This shows how to prepare para_list and dist_list before calling runReferenceFree().

    count <- as.matrix(readRDS("https://github.com/YMa-lab/SpaSimAgent/blob/main/data/DLPFC151674_count_demo.rds"))
    location <- read.csv("https://github.com/YMa-lab/SpaSimAgent/blob/main/data/DLPFC151674_loc_demo.csv", row.names = 1)
    cor_list <- readRDS("https://github.com/YMa-lab/SpaSimAgent/blob/main/data/DLPFC151674_cor_demo.rds")
    
    ### calculate parameters
    clu <- unique(location$label)
    pars_list <- vector("list", length(clu))
    names(pars_list) <- clu
    dist_list <- vector("list", length(clu))
    names(dist_list) <- clu
    
    ## assume we want to fit poisson ditribution
    for(i in clu){
        ctx <- count[,location$label == i]
        
        for(j in 1:nrow(ctx)){
            lambda <- mean(ctx[j,])
            pars_list[[i]][[j]] <- c(lambda = lambda)
        }
        names(pars_list[[i]]) <- rownames(count) # add genename 
        
        dist_list[[i]] <- rep("qpois", nrow(ctx))
        
    }
    
    # simulate
    set.seed(1) 
    res <- runReferenceFree(
        cor_list = cor_list, 
        dist_list = dist_list, 
        para_list = pars_list,
        Loc = location, 
        scheme = "domain")
    
    new <- as.matrix(SpaSimAgent::simulated_counts(res))
    print(new[1:3,1:3])

The output preview shows the simulation completed with user-defined marginal settings, while preserving a domain-aware correlation structure.

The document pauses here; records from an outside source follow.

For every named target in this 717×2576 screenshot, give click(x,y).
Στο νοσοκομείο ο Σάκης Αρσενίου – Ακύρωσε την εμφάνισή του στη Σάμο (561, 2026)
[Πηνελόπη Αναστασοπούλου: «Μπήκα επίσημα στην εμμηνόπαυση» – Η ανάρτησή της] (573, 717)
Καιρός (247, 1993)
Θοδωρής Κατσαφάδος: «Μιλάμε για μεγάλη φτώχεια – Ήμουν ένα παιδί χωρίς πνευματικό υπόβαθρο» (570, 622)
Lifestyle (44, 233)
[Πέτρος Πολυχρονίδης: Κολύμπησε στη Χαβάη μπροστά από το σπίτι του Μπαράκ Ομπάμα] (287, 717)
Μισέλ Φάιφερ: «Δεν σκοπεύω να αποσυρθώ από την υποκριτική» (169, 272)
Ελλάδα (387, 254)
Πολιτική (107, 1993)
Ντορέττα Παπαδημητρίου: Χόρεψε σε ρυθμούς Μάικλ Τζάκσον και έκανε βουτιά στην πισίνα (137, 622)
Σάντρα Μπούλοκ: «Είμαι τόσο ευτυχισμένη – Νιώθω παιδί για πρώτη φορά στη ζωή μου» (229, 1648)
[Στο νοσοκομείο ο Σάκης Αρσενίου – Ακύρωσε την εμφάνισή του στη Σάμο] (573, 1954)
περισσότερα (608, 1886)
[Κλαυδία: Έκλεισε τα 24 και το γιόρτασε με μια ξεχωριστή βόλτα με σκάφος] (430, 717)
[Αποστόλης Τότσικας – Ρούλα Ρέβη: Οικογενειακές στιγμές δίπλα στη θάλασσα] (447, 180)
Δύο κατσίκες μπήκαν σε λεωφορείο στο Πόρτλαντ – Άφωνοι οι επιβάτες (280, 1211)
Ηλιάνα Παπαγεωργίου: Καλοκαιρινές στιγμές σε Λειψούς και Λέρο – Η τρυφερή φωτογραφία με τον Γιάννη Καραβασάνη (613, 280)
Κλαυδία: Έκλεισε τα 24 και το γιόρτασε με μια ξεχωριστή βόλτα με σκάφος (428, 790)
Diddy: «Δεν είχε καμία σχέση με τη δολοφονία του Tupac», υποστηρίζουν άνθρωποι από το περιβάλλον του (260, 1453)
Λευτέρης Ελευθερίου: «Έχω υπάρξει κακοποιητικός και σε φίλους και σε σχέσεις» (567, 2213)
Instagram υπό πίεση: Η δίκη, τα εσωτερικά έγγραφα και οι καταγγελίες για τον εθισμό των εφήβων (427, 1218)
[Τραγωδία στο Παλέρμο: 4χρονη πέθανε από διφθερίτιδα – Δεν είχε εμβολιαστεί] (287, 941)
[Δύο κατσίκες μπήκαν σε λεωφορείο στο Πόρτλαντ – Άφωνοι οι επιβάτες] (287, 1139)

After the reference-free case, we proceed to a workflow that integrates scRNA-seq and spatial data.

scRNA-seq-Based Simulation without Deconvolution Matrix #

In this final section, we use single-cell counts/metadata plus spatial counts/locations and call runscRNAseqBased() with deconv_matrix = NULL.
This demonstrates the API when a precomputed deconvolution matrix is not provided.

## data
    sc_count <- readRDS("https://github.com/YMa-lab/SpaSimAgent/blob/main/data/mob_sc_count_demo.rds")
    sc_meta <- readRDS("https://github.com/YMa-lab/SpaSimAgent/blob/main/data/mob_sc_meta_demo.rds")
    sp_count <- readRDS("https://github.com/YMa-lab/SpaSimAgent/blob/main/data/mob_sp_count_demo.rds")
    location <- read.csv("https://github.com/YMa-lab/SpaSimAgent/blob/main/data/mob_sp_location_demo.csv", row.names = 1)

    ### simulate
    set.seed(1)
    res <- runscRNAseqBased(
        deconv_matrix = NULL,
        sp_loc = location,
        sc_count= sc_count, 
        sc_meta = sc_meta, 
        total_num_cells = 10,
        sp_count = sp_count, 
        card.ct.varname = "cellType",
        card.sample.varname = "sampleInfo",
        card.ct.select = as.character(unique(sc_meta$cellType)),
        card.minCountGene = 0,
        card.minCountSpot = 0,
        ties.method = "random")
    
    new <- as.matrix(SpaSimAgent::simulated_counts(res))
    print(new[1:3,1:3])

The output slice indicates that the simulated spatial expression matrix is available through simulated_counts(res) and ready for downstream analysis or benchmarking.

Summary #

This tutorial walked through three practical SpaSimAgent workflows, from reference-based simulation to reference-free and scRNA-seq-guided simulation.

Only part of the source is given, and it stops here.